Le Temps d’Algérie, sous la signature du mystérieux M. B. publie aujourd'hui une enquête sur « une arnaque au lait réglementé ». Extraits :

 

La production du lait pasteurisé est frappée, une nouvelle fois, par des dysfonctionnements. Les opérateurs relèvent la commercialisation de lait de mauvaise qualité sur le marché. Ils dénoncent une forme de «fraude réglementaire».

«C'est du lait mouillé et certains produits ont une mauvaise odeur», ont-ils indiqué.

Cette situation est due au non-respect des normes en matière de dosage en poudre de lait. La Direction du contrôle de la qualité et des prix (DCP) impose de mettre 112 g de poudre au litre comme il est indiqué dans le décret interministériel signé entre les ministères de l'Agriculture et du Commerce en 2002, alors que l'Office national interprofessionnel de lait (Onil) calcule l'octroi de la poudre pour les laiteries sur la base de 103 g le litre.

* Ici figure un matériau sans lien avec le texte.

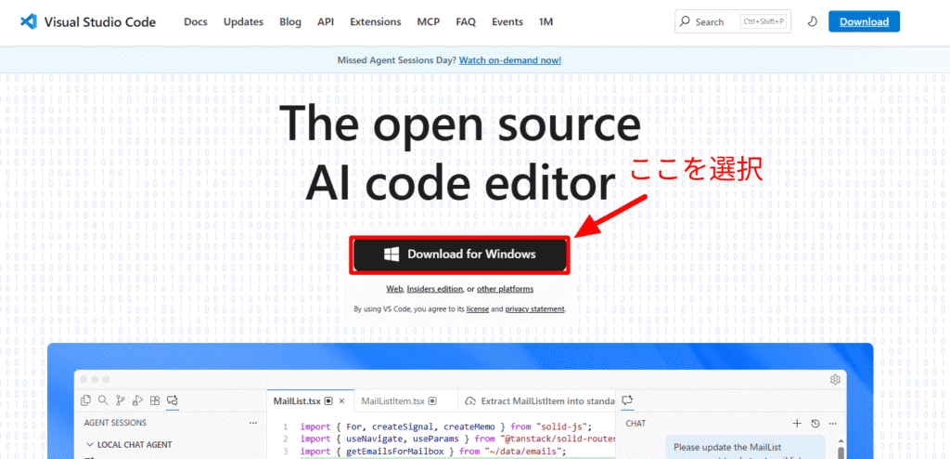Follow the Watch on-demand now link
Image resolution: width=950 pixels, height=459 pixels.
pos(509,60)
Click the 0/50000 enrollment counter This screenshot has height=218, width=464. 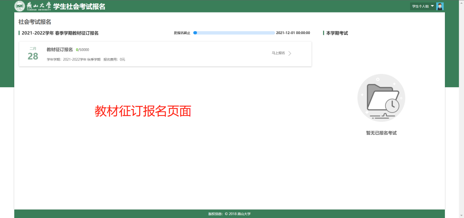point(82,50)
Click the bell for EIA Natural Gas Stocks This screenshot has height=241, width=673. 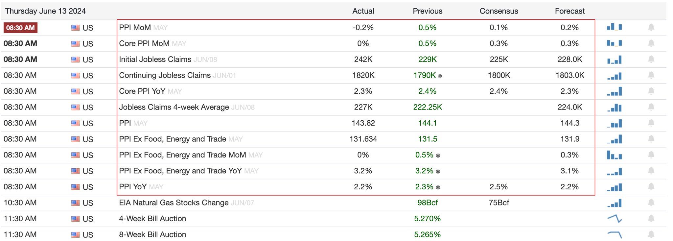[651, 203]
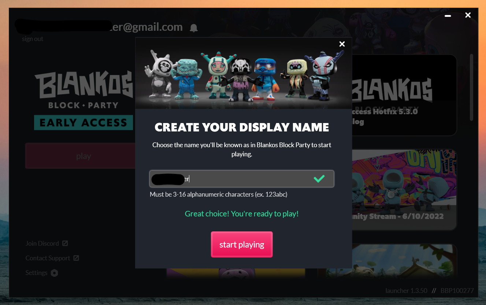
Task: Click the display name input field
Action: click(x=242, y=179)
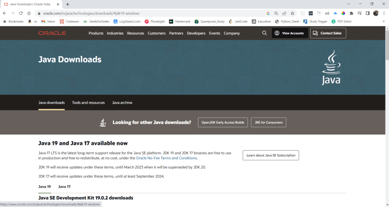
Task: Click the browser zoom magnifier icon
Action: (x=276, y=14)
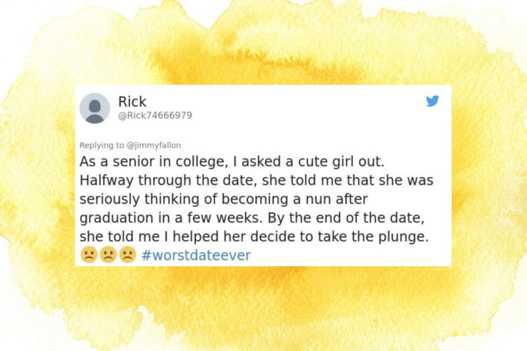Click the middle frowning face emoji

coord(108,255)
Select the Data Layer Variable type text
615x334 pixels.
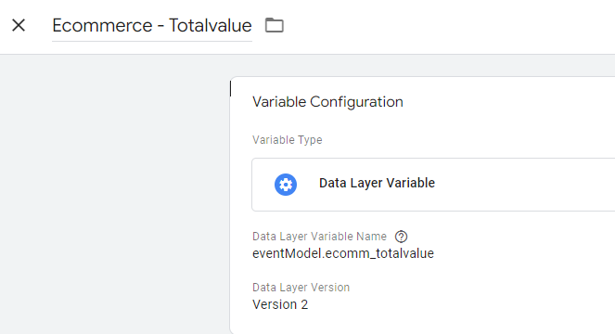point(377,183)
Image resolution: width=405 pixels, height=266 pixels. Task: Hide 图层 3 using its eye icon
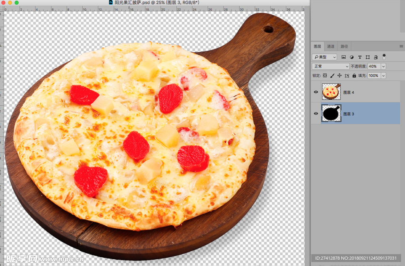click(316, 113)
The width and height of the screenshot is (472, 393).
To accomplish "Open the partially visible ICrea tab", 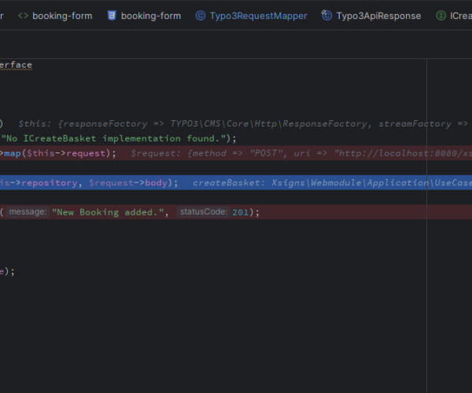I will (x=459, y=16).
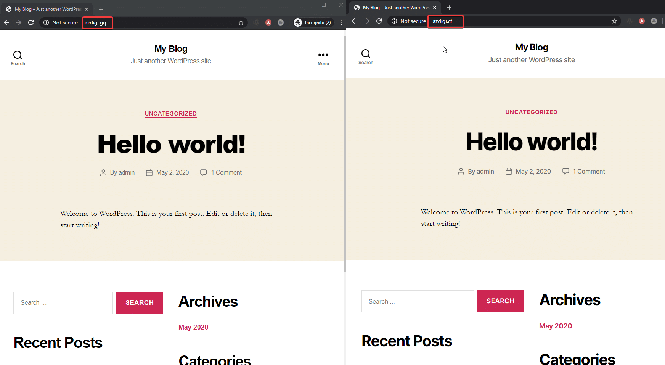
Task: Close the My Blog tab in right window
Action: [x=435, y=8]
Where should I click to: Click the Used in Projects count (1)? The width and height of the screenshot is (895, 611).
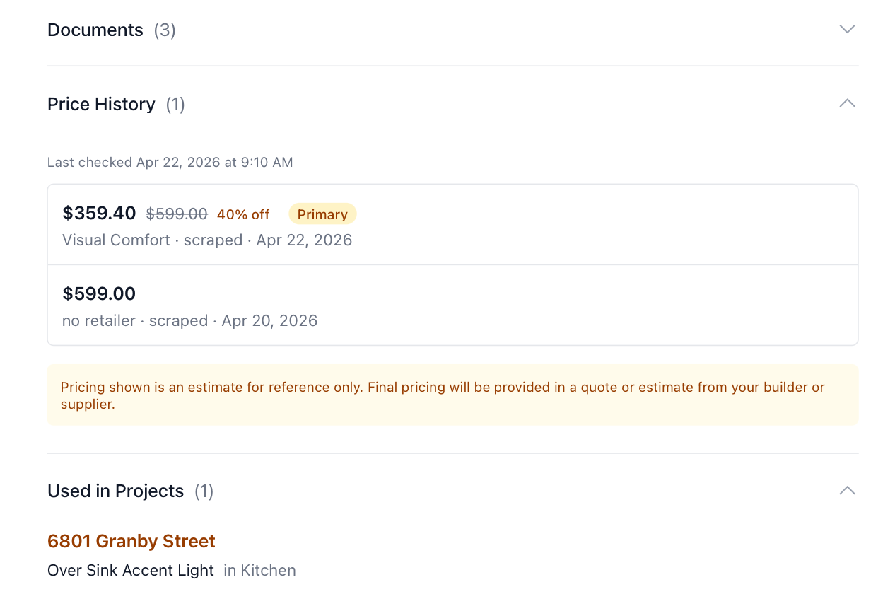tap(204, 491)
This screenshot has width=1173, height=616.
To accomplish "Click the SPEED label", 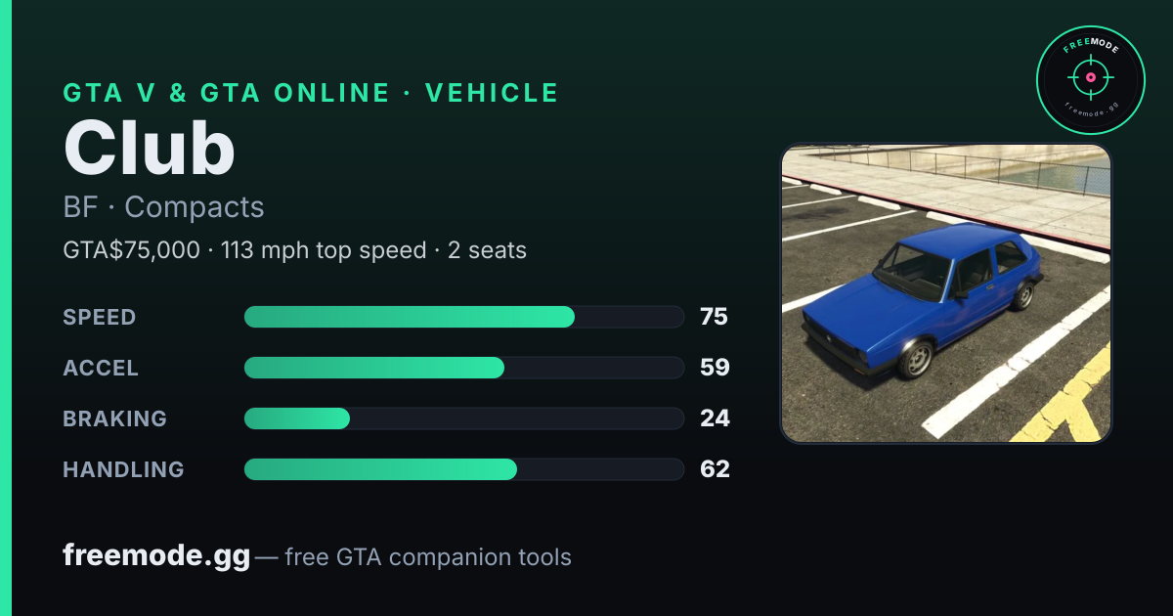I will [x=100, y=317].
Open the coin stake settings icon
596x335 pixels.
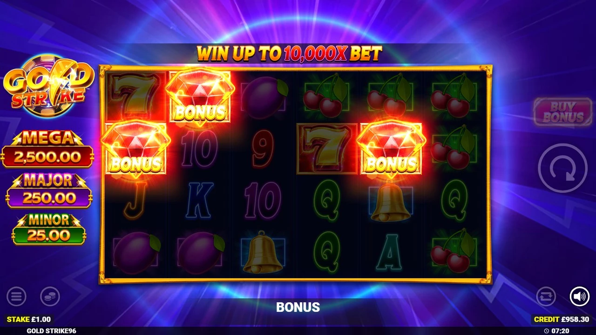click(x=50, y=296)
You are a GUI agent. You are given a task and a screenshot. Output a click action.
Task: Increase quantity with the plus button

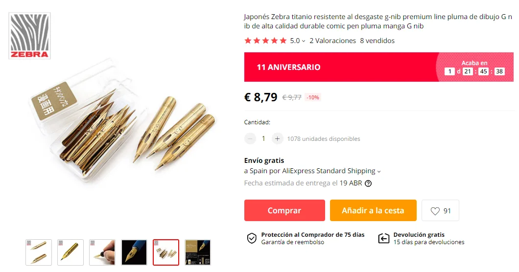pos(278,138)
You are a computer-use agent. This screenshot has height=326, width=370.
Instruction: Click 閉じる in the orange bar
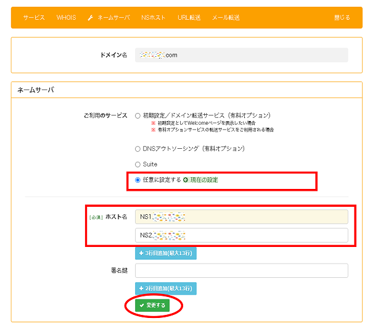(342, 18)
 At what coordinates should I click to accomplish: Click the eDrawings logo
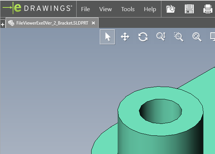37,8
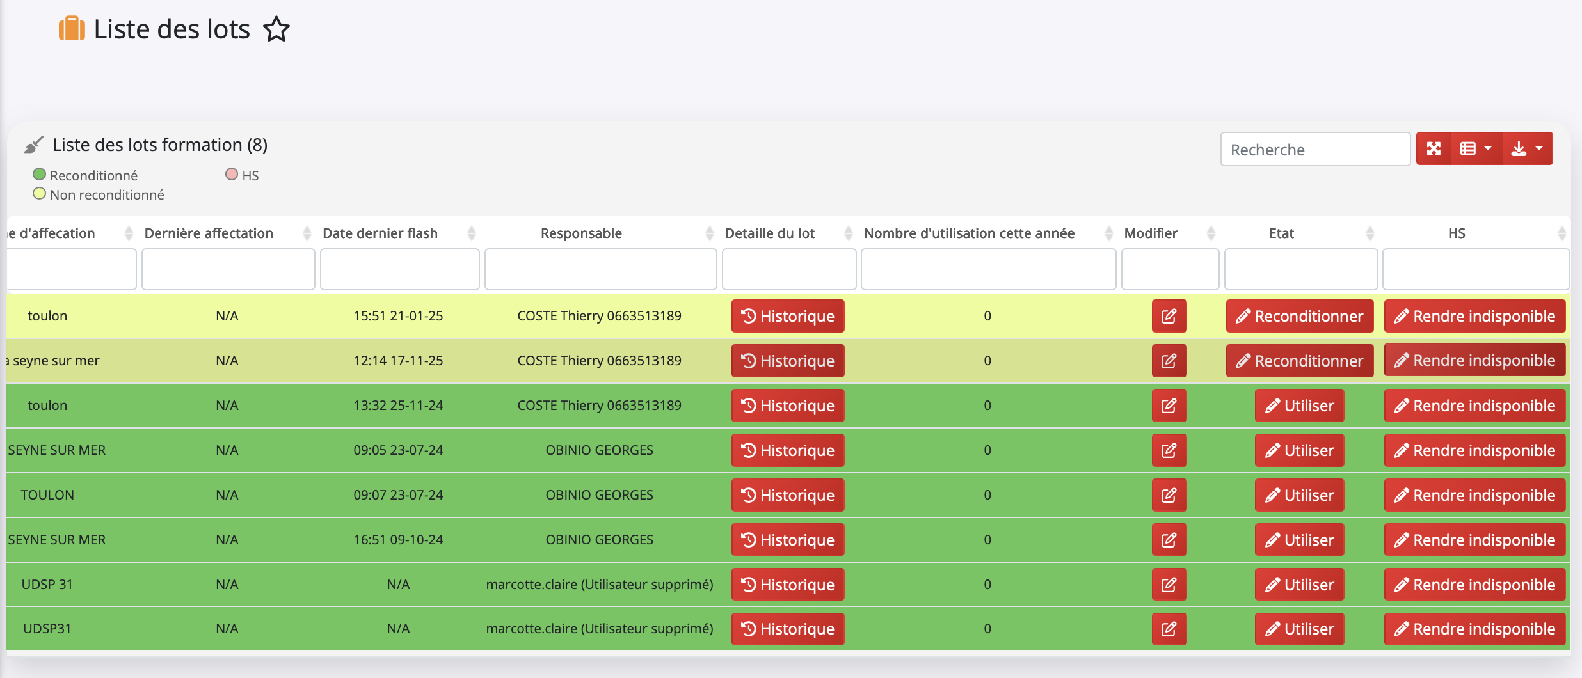Sort by the Responsable column
Image resolution: width=1582 pixels, height=678 pixels.
tap(581, 233)
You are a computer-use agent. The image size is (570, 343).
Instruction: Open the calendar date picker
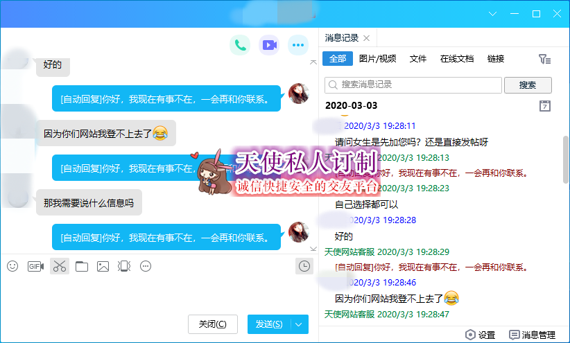(x=545, y=106)
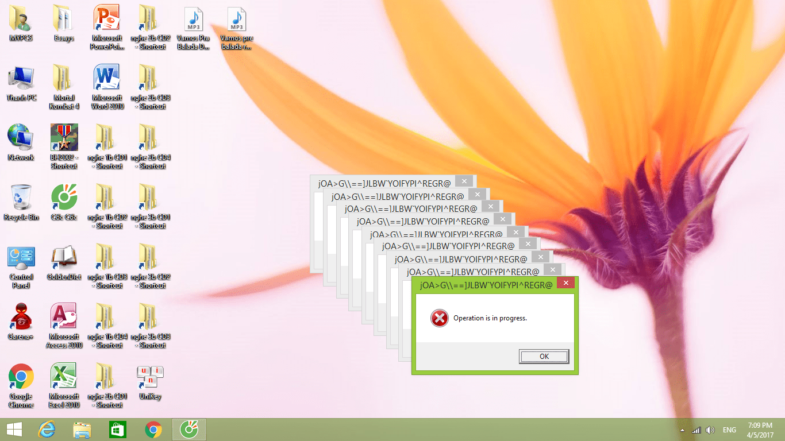Screen dimensions: 785x441
Task: Select the UniKey desktop icon
Action: pos(150,378)
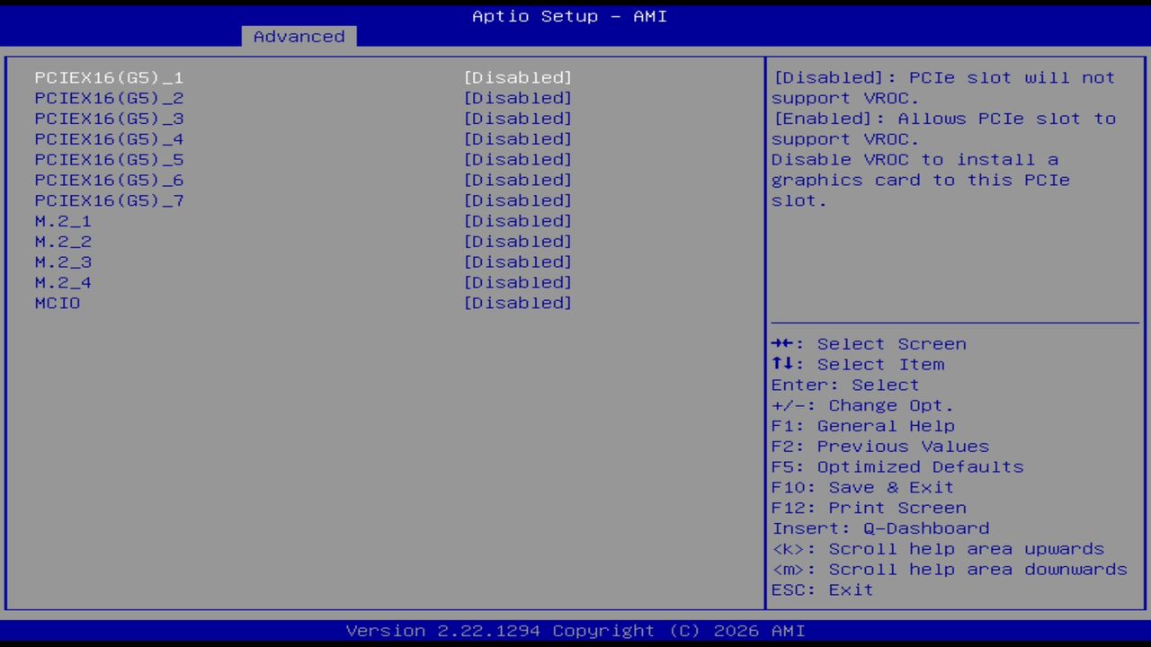
Task: Click the Aptio Setup – AMI title bar
Action: (x=568, y=16)
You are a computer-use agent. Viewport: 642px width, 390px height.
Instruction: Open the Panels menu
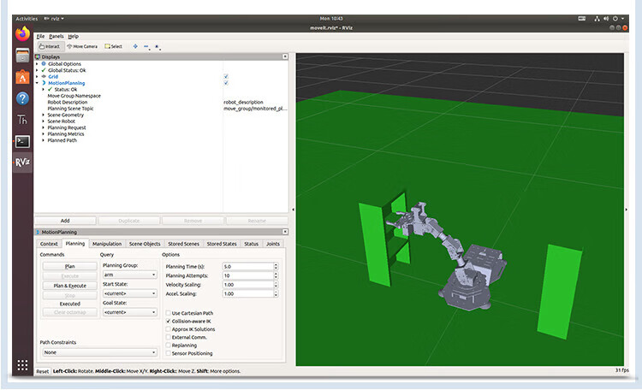(x=56, y=36)
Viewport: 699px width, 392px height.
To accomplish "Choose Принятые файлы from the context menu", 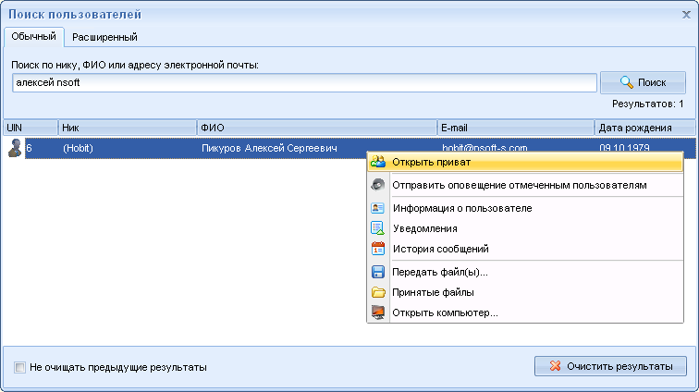I will [433, 292].
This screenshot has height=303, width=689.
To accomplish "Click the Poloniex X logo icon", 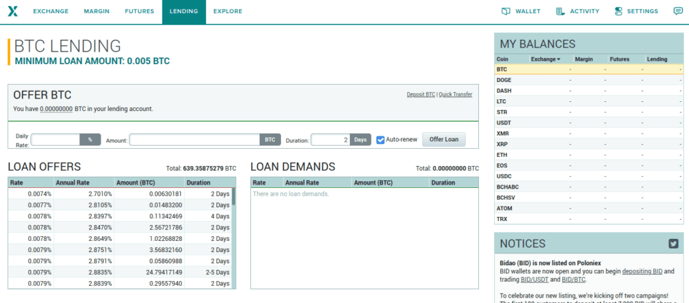I will 13,12.
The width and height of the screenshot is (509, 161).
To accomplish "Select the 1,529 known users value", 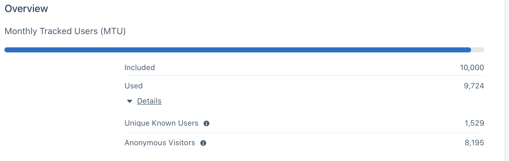I will (x=474, y=123).
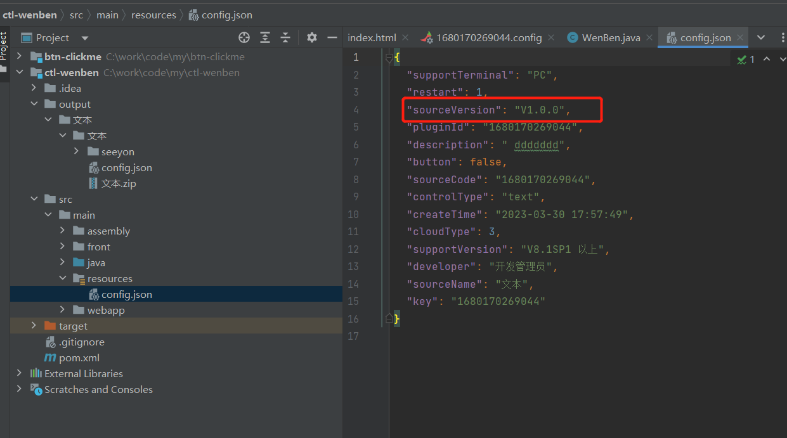Go to previous highlighted problem arrow
This screenshot has width=787, height=438.
pos(766,59)
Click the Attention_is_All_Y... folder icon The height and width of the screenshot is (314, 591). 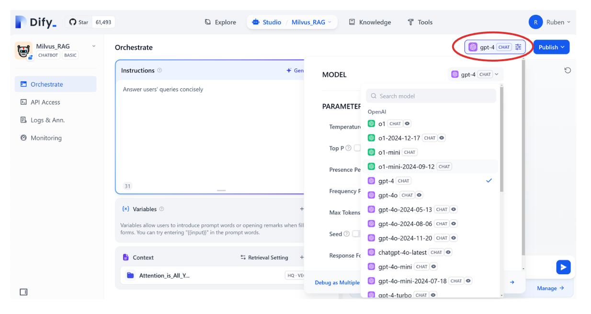(130, 275)
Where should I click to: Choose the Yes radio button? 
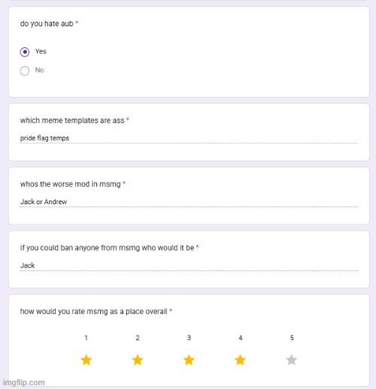pos(25,52)
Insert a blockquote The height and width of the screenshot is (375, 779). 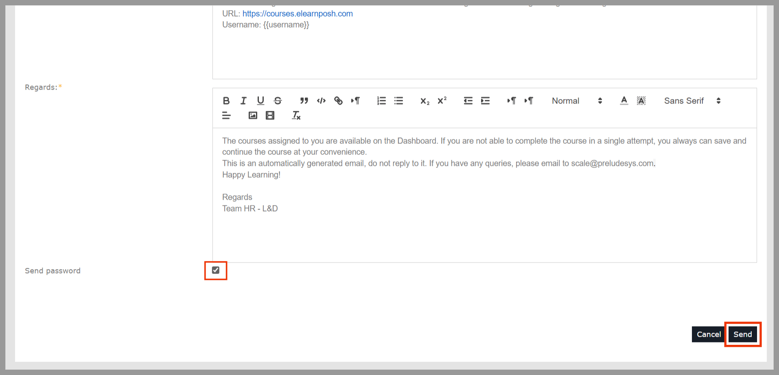(x=304, y=101)
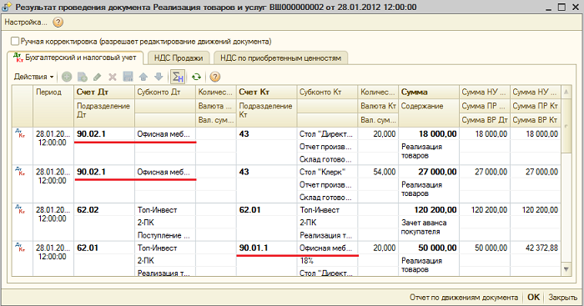
Task: Click the OK button
Action: pos(533,297)
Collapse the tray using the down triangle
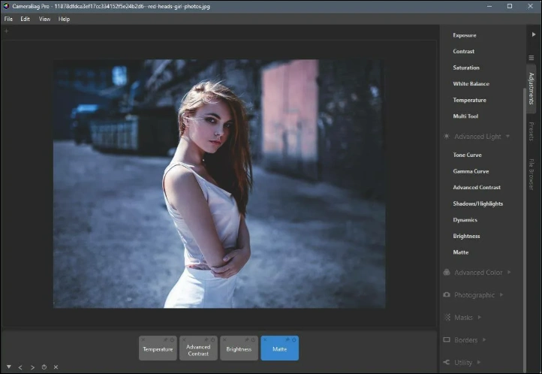The width and height of the screenshot is (542, 374). (9, 367)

«C'est le grand paradoxe et les opérateurs se trouvent piégés devant ce fait. Ils sont entre le marteau et l'enclume», dira Abdelwahab Ziani, président de la Fédération de l'agro-alimentaire. «La DCP contrôle les laiteries et applique la loi dans sa rigueur, ce qui oblige les laiteries à respecter le décret et les dosages indiqués pendant que l'Onil se tient loin des préoccupations des opérateurs et ne tient pas compte de la réglementation en vigueur. Il n'y a aucune volonté de changer les choses», a-t-il indiqué.

 

«Si les producteurs de lait n'appliquent pas la loi, ils voient leur usine fermée, et s'ils l'appliquent, ils sont contraints de faire marcher leurs usines partiellement, vu que le tonnage de l'Onil est épuisé au bout de quelques jours», a-t-il expliqué.